◆ Your task
From the material below, copy out each line with the word "Polityka" in it.

◆ Provided data
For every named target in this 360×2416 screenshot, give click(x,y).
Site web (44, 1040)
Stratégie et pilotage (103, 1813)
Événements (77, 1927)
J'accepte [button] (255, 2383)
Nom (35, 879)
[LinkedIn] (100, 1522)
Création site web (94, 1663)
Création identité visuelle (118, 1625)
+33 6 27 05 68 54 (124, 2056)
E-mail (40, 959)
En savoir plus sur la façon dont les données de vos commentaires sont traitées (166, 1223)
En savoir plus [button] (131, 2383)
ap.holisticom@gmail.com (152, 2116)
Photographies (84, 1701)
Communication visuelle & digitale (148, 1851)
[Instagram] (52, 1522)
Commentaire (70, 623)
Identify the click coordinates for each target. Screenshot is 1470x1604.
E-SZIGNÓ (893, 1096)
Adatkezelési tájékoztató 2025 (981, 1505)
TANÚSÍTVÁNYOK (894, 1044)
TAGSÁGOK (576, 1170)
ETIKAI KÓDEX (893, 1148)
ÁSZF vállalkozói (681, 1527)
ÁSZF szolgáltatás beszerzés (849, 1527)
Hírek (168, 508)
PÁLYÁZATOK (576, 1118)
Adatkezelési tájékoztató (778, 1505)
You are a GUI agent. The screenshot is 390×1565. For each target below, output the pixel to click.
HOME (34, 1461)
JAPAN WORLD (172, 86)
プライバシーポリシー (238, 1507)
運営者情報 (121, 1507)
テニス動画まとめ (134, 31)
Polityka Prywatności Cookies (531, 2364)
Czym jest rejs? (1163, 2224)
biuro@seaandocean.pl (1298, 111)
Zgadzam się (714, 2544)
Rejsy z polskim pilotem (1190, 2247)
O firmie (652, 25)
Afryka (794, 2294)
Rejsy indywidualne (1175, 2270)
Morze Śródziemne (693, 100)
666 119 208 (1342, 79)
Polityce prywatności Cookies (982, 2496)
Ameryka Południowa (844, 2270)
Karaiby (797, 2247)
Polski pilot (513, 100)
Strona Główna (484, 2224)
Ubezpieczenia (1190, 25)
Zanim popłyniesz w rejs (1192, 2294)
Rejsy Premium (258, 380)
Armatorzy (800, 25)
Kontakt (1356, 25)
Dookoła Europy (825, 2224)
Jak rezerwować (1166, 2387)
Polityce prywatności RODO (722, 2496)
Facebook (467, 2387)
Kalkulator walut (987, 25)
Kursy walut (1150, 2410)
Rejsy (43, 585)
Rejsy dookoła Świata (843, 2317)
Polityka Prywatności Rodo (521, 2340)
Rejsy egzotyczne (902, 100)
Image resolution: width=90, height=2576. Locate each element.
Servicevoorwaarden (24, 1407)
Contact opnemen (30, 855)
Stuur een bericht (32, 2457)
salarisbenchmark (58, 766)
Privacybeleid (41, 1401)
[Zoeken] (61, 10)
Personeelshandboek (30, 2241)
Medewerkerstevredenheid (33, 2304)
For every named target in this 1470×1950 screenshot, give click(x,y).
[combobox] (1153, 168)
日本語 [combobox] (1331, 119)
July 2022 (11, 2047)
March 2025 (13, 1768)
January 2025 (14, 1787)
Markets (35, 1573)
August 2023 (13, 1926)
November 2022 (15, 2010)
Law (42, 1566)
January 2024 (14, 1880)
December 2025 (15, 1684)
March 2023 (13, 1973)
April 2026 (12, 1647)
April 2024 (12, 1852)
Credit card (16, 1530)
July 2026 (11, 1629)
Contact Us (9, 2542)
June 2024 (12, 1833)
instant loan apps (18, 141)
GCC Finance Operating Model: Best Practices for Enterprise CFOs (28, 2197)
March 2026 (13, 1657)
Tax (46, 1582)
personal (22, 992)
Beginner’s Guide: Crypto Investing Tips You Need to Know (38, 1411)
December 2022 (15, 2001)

◆ Task result
Polityka Prywatności Cookies (531, 2364)
Polityka Prywatności Rodo (521, 2340)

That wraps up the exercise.